Men and women’s basketball team should be held to same standards in the MAC
March 16, 2009
Men’s and women’s soccer teams play on the same pitch, tennis plays on the same court and basketball on the same slab of hardwood. Call me crazy, but if there were a professional women’s football league – here’s looking to you, Vince McMahon -I’m pretty sure they’d be using a ball made of pigskin.
In a world where the sports culture is geared toward men’s and women’s sports being as close to mirror images of each other as possible, wouldn’t it make sense to have the men and women take part in a postseason that uses the same structure?
If you’re the Mid-American Conference, then your answer is simply “no” when discussing the realm of MAC basketball.
Let me explain just what I’m talking about. The MAC tournament for both men’s and women’s basketball seem to be pretty similar. Both give four teams a first-round bye and include every team in the conference. There is one fundamental difference, however, in that the men’s tournament awards the first-round byes to the top four teams in the conference regardless of divisional alignment.

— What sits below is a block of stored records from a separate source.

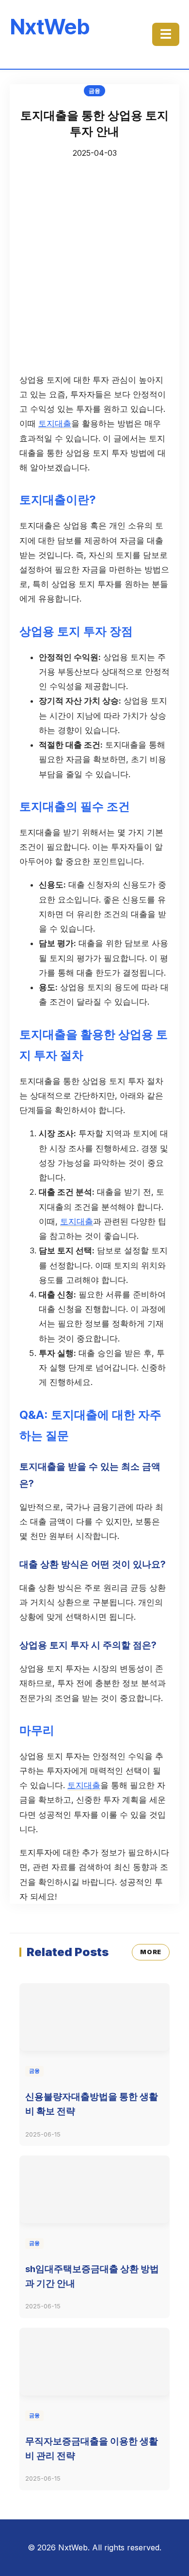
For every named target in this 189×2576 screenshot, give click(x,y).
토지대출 (54, 423)
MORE (150, 1952)
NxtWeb (50, 27)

The women’s byes are given to the top two teams in each division. If this doesn’t seem like a big deal, ask yourself a question: is it really fair for a second-place team in the MAC East with an 8-8 conference record to get a bye over a third-place MAC West team who went 10-6?
That’s exactly what happened to the women last week. Kent State got a bye in the first round of the tournament with an 8-8 conference record whereas NIU found itself playing at 10-6. Injustice, I am screaming your name.
It would be different if there were a viable reason for divisional alignment to play a role in seeding, but there isn’t. It’s not as though travel times would be a concern for a tournament played entirely in one building. Are you trying to tell me that the long trek from the locker room doors to the court is exhausting to these Division I athletes, MAC? I’m sorry to say I’d have to disagree with you.
“If you would do our bracket like you would do the men, or do our overall standings like the men do, we would finish fourth, and to tell you the truth, that bye would have really helped us,” said Carol Owens, NIU women’s head coach. “On the men’s side, they’ve got one through four, the top teams in the conference get the byes where we split it.”
It’s true that if the women’s tournament were set up the same as the men’s, then NIU would have gotten a bye and possibly avoided their first-round exit, but don’t get it twisted. I’m not trying to make excuses for this team. I don’t believe anybody will argue the fact that they blew it, plain and simple, against a Buffalo team they should have beaten. Keep in mind, though, that NIU finished out its regular season on the road against eventual tournament champion Ball State and a Western Michigan team that it hadn’t beaten away from DeKalb since before I was born.
Now I ask you, if this team has a better conference record than a team with a bye, why should they be forced to play in a one-and-done atmosphere on a normal turnaround period simply because they play in a better division?
Moreover, why is there a discrepancy between the two tournaments? From where I’m standing, I would think that the only difference should be the gender of the players. Is there some inherent correlation between gender and divisional play that I was not made aware of? Say it ain’t so, MAC, because the pieces just don’t match up.
Maybe new MAC Commissioner Jon Steinbrecher will address this because it is a problem.
The last time I checked, problems usually don’t go away until they’re fixed.